# DATASET EXTRACT:
+++

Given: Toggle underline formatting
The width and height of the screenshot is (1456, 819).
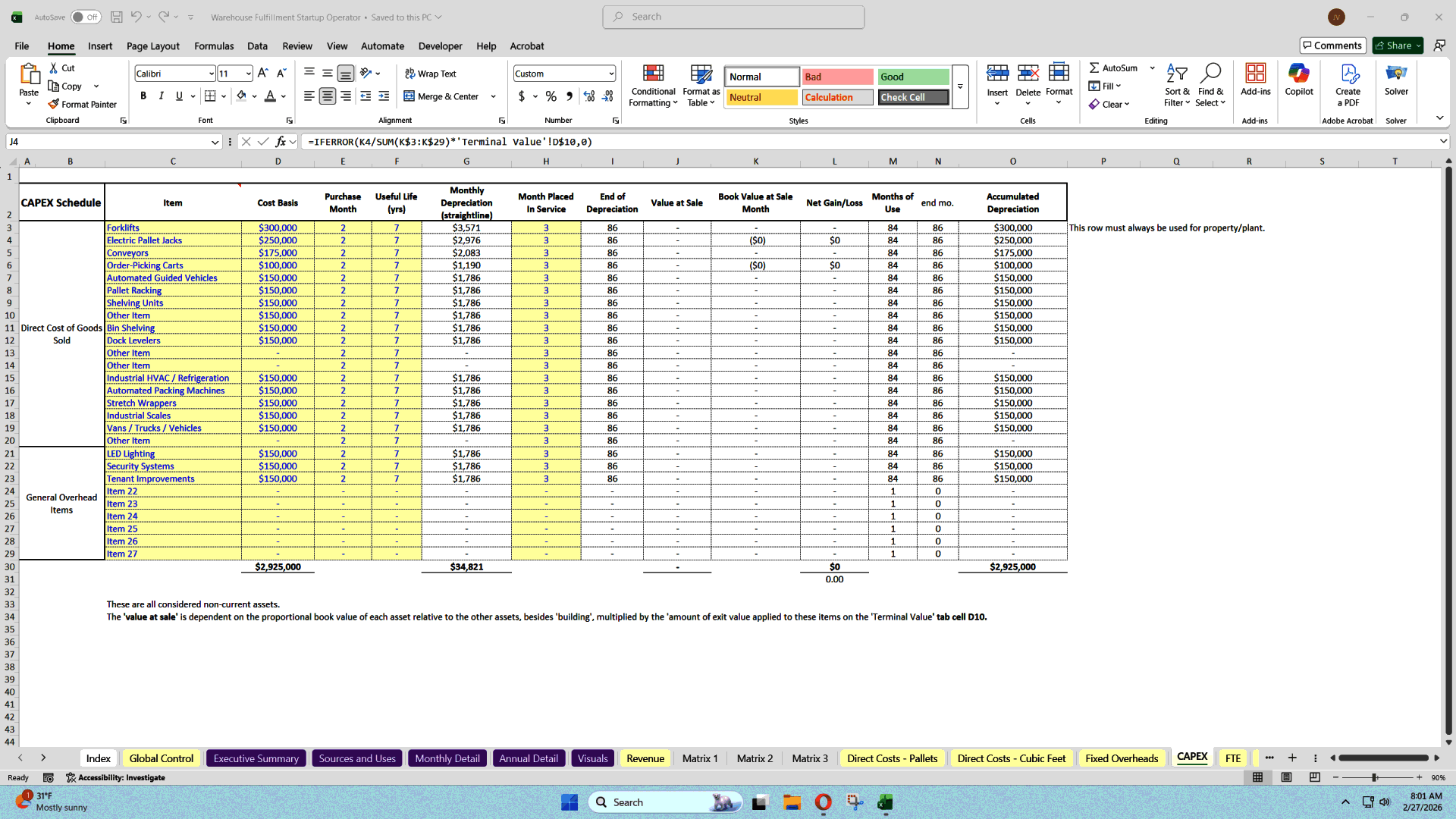Looking at the screenshot, I should 179,96.
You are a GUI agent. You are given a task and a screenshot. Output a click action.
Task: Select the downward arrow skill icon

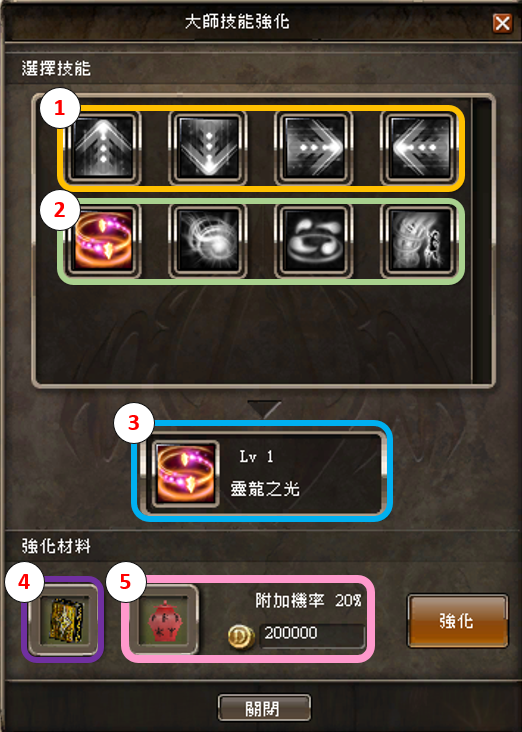pos(208,148)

+++

# EXERCISE TASK:
Rewrite the listing as a numbered list, from its first line through the line containing "Looking at the screenshot, I should 179,96.", inclusive, with blank lines left out. Leave out the pictures.

# WRITTEN RESPONSE:
1. Given: Toggle underline formatting
2. The width and height of the screenshot is (1456, 819).
3. Looking at the screenshot, I should 179,96.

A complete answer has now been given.